Aging is part of life and not an easy one to navigate. As an only child, you will probably be the caregiver for one or both of your parents as they age, and you’ll be on your own – no sisters or brothers to back you up. We recommend you think things through before the need arises.
Every situation is different, and every person is unique. This blog post will provide general tips to help you, but we recommend you create your own strong, caring network to support you and your family as you move through this stage of life.
Begin talking and planning early
It may be uncomfortable to talk about aging. As a child, you want to follow your parents’ wishes. Parents want to spare their children sadness and discomfort. It may help to realize that addressing these issues early is an act of love.
The situation may get even more difficult if parents feel they need to shield you from the realities of aging. Or it may be that your parents feel extremely uncomfortable with admitting to and talking about their aging. In either case, you may have to initiate the conversation.
Don’t feel you need to tackle everything at once. You can have many conversations over a long period. Do what feels natural. The important thing is that you’re talking.
Things to talk about
As we pointed out earlier, each situation is different so this list can’t encompass all the questions you’ll have. That said, here are the basics of what you’ll want to cover are:
- Living arrangements: What are their thoughts about where they live as they age? Do they want to stay in their home? Do they want to consider an independent living community for lifestyle opportunities and eliminate home maintenance responsibilities? Or, do they prefer to stay home until care is needed and then move to a care facility? Have they made some arrangements? Do they have long-term care insurance? If yes, what are the benefits of the policy and how much care will it provide?If they want to age-in-place (i.e., stay in their current home) talk about hiring help, like a professional caregiver. In advance of needing care, research the various caregiver agencies. Do not wait until care is needed to begin your research as it is almost impossible to get caregivers quickly.
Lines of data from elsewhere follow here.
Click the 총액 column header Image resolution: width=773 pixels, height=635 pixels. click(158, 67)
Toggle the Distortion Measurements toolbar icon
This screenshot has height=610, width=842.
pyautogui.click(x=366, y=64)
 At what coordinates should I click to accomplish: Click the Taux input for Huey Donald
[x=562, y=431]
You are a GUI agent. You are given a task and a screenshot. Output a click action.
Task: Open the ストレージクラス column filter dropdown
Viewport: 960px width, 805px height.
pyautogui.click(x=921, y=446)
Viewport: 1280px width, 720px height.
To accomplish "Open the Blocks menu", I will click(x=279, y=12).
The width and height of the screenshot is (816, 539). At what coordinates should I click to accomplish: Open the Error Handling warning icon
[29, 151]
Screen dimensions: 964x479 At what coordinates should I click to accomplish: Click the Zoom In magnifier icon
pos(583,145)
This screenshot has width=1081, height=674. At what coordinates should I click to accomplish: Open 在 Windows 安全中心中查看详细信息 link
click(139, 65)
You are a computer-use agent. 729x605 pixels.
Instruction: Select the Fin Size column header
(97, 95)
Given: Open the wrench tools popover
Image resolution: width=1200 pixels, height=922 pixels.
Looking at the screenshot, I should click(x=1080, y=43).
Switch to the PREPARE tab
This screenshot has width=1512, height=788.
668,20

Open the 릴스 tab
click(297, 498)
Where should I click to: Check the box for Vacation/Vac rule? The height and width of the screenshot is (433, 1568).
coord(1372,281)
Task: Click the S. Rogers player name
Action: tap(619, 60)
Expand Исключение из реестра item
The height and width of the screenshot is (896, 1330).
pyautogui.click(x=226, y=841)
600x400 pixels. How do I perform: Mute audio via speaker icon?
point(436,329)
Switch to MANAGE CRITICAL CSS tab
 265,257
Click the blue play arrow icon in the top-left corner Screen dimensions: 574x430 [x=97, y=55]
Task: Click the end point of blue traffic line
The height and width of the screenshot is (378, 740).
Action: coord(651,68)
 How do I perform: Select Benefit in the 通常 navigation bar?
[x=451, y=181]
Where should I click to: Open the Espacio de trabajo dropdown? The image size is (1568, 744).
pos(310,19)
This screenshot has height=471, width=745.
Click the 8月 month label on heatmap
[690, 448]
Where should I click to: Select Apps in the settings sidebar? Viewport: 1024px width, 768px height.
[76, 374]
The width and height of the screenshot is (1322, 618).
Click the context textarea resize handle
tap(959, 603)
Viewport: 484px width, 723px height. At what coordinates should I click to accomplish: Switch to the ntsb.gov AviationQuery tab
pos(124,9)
- Advanced Directive: What are their wishes for medical treatment? Where are these documented?
- Power of Attorney: Have they drawn up legal documents both for financial and medical powers of attorney? Whom have they chosen to perform this function? Under what circumstances should it be invoked? Where are these documents and are they easily accessible?
Other information you should have
- How to enter their residence.
- Doctor, dentist, insurance information
- Church, minister
- Computer passwords
- Bank information
- Lawyer, accountant
- Friends, neighbors
Before you start talking to your parent(s), write down all the questions you can think of. Others may pop up over time, and that’s great. The idea is to start talking. You don’t have to cover everything in just one conversation.
Create a team
Just as it takes a village to raise a child, it will take a team to help your parent(s) move through aging. You might want to introduce yourself to your parents’ attorney, accountant, doctor, minister, and banker early on. If your parent(s) need daily assistance and/or care, you may add a professional caregiver, a home health aid, or a care coordinator to your team. You may need to get acquainted with local social service organizations that serve seniors.
Make sure to include supporters for you on your team. As an only child, you won’t have siblings to back you up, but maybe your spouse, friends, or extended family can offer support.
What’s your caregiving role?
At some point you’ll need to decide if you’ll be the primary, hands-on caregiver, the decision-maker who directs a team of caregivers, or some combination of these roles. This is an individualized decision that needs to take into account your capabilities, financial considerations, living arrangements, your family’s needs, and more.
Consider hiring help. An experienced in-home caregiver can handle a range of tasks from running errands and light housework to medication reminders and assistance with daily living tasks. You can work out a personalized care service plan that provides as much care as your loved one needs and fits your budget.
When caregiving begins
When you get to the point when your parent(s) need care, you’ll be glad you’ve done the preliminary work. But remember, perfection is NOT the goal.
Many of us strive for perfection in all we do, trying to be the perfect parent, the perfect employee or boss, the perfect child. But having perfection as your goal is a recipe for frustration and unhappiness. Life is too complex for perfection.
This is especially true if, as an only child, you’re the lone caregiver for your aging parent(s). Make decisions out of the love you feel, be kind, and don’t beat yourself up if things aren’t perfect.